--- Data records ---
# # #

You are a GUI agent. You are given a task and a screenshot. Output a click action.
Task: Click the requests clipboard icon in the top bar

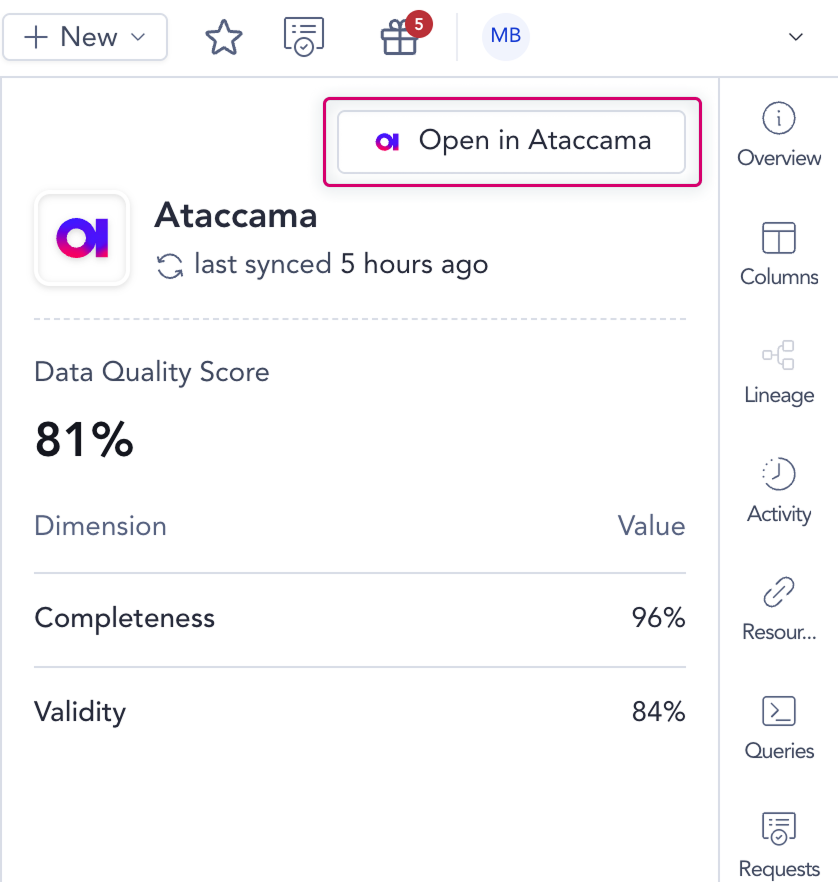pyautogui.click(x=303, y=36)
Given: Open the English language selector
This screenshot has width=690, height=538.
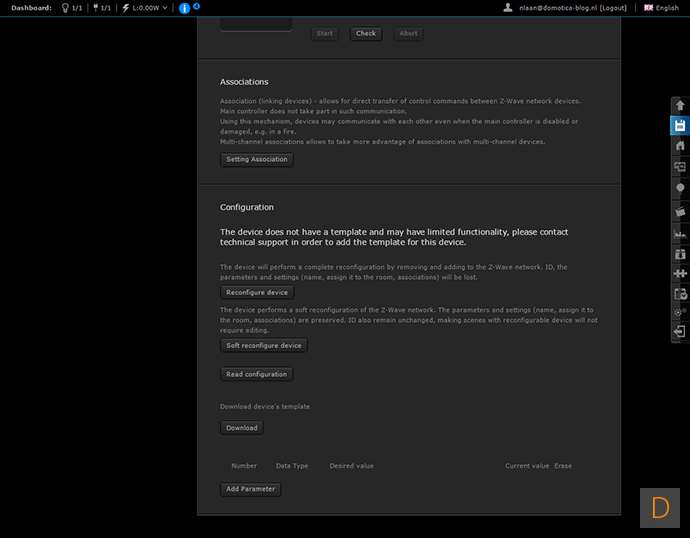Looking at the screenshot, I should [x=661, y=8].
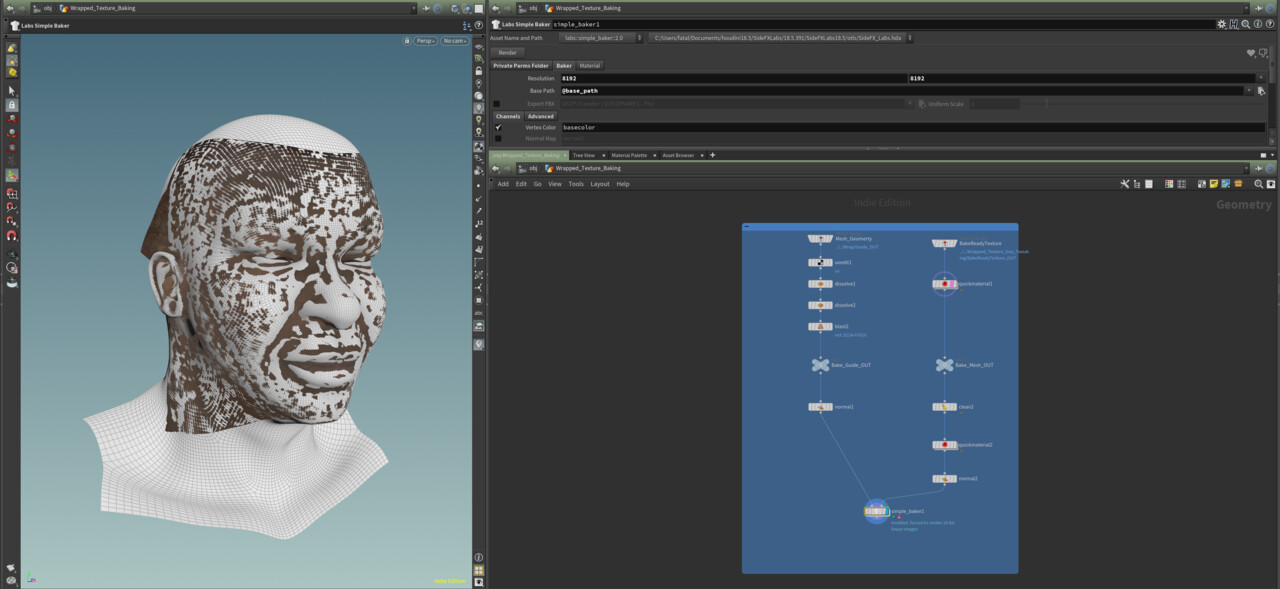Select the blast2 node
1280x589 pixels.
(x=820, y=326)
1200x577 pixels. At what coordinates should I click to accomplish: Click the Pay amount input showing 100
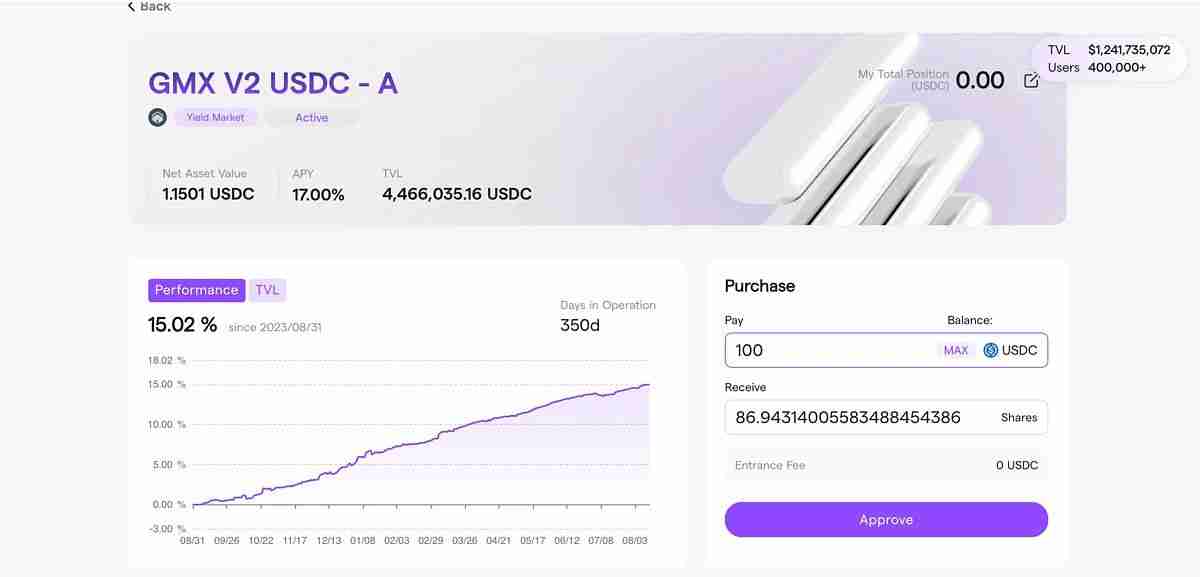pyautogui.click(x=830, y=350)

# # #

--- What you will do ---
All lines from the one holding "Given: Open the English language selector" through the last line of the entries, and nothing else, are to be output exactly; leave out the pictures.

--- Answer to this task ---
Given: Open the English language selector
This screenshot has width=690, height=538.
Looking at the screenshot, I should [x=661, y=8].
Select the blast2 node
1280x589 pixels.
(x=820, y=326)
1200x577 pixels. At what coordinates should I click to accomplish: Click the Pay amount input showing 100
pyautogui.click(x=830, y=350)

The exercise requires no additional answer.